Integral with Wiener shift

Question

Consider the integral $$\int_{- \infty}^{0} e^{s} d B_s(\theta_t \omega)$$ where $B_t$ is Brownian motion and $\theta_t$ is Wiener shift on the canonical probability space. I know the property that $dB_s(\theta_t \omega) = d (B_{t+s}-B_t)$. But I cant understand why the above integral is the same as $$\int_{- \infty}^{t} e^{s-t} d B_s(\omega).$$ Can you show the steps to get this integral?

Answer 1

I'll let you fill in the specific technical details, but this should be the intuition in general. We denote with $\theta_t:C[0,\infty)\to C[0,\infty)$ the shift operator s.t. $x \mapsto x_{.+t}$ and $X:\Omega \to C[0,\infty)$ a random process taking values in the space of continuous functions; we denote the composition $\theta_t X:\Omega \to C[0,\infty)$ with $\theta_t X_s(\omega)=X_{s+t}(\omega),s\geq 0$. Suppose $X$ is a Brownian motion.
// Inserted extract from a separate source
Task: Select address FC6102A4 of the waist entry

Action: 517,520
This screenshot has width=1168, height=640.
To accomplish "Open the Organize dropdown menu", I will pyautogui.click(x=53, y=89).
If $H$ is a simple integrand on $[0,h]$ (zero elsewhere) we get for $0=s_0<s_1<...<s_k=h$ $$\begin{aligned}\int_0^hH_sd(\theta_tX)_s&=\sum_{0\leq \ell< k}\phi_\ell(\theta_tX_{s_{\ell+1}}-\theta_tX_{s_{\ell}})=\\ &=\sum_{0\leq \ell< k}\phi_\ell(X_{t+s_{\ell+1}}-X_{t+s_{\ell}})=\\ &=\int_t^{h+t}H_{s-t}dX_s\end{aligned}$$ because $$H_{s-t}=\sum_{0\leq \ell < k}\phi_\ell\mathbf{1}_{(s_\ell,s_{\ell+1}]}(s-t)=\sum_{0\leq \ell < k}\phi_\ell\mathbf{1}_{(t+s_\ell,t+s_{\ell+1}]}(s)$$ so $H_{.-t}$ is a simple integrand on $[t,h+t]$ and zero elsewhere. By extension to all nice integrands $H$ on $[0,h]$ approximated by sequences of simple integrands $H^n$ we have $$\int_0^hH_sd(\theta_tX)_s=\int_{t}^{h+t}H_{s-t}dX_s$$